▶ **EXERCISE REQUIREMENTS**
Copy out the complete listing, word for word.

SUPPLIED ENTRIES Start Marker

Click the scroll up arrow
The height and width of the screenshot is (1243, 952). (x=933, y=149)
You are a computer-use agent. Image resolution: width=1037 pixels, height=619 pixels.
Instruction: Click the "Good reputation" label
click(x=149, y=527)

SUPPLIED ENTRIES End Marker

▶ **WRITTEN SOLUTION**
Click the scroll up arrow
The height and width of the screenshot is (1243, 952). (x=933, y=149)
You are a computer-use agent. Image resolution: width=1037 pixels, height=619 pixels.
Instruction: Click the "Good reputation" label
click(x=149, y=527)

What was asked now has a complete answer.